Location data for words and elements:
★ ★ ★ ★ ★ ★ ★

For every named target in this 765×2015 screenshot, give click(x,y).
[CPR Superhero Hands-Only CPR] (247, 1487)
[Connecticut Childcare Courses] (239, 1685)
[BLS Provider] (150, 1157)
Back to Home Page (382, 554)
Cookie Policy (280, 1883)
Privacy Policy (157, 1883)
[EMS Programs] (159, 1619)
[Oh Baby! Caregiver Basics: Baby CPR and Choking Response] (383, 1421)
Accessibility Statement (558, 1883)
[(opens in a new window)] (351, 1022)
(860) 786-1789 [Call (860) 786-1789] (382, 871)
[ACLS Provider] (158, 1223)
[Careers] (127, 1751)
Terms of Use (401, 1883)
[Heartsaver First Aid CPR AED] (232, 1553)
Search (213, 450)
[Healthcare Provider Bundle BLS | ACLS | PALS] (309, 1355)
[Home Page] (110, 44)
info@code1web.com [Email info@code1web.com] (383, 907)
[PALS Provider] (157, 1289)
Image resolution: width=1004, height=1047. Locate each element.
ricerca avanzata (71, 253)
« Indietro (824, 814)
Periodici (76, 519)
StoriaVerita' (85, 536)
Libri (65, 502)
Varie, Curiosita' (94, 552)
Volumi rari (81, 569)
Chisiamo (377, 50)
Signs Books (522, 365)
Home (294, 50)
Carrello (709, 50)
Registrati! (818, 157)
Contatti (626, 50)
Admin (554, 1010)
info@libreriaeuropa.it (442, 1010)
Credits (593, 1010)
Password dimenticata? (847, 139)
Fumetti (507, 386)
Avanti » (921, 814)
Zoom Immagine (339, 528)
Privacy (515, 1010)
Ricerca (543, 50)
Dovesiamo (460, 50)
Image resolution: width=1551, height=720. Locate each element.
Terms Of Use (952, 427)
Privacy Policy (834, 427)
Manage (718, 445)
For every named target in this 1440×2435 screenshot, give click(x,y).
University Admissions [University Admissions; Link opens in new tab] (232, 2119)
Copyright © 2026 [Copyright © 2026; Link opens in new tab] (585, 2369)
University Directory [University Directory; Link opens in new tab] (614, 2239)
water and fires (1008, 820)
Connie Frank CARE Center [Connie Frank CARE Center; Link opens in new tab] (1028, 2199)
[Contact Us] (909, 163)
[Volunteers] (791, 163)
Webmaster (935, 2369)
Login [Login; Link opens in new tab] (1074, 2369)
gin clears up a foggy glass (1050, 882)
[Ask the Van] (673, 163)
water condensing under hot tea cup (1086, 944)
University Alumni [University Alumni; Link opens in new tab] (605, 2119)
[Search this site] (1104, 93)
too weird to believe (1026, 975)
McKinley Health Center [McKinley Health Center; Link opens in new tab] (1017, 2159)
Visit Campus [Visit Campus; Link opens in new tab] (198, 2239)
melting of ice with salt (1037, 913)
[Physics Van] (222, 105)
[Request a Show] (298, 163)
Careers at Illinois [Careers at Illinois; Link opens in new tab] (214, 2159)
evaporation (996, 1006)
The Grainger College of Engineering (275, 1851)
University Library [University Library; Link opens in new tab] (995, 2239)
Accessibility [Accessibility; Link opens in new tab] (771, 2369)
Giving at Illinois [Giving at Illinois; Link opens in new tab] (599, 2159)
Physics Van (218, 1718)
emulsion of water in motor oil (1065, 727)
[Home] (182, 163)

★ ★ ★ ★ ★ ★ ★

# What you are asked to do
Show each line above that contains the string "Careers".

# Solution for this exercise
[Careers] (127, 1751)
Careers at Illinois [Careers at Illinois; Link opens in new tab] (214, 2159)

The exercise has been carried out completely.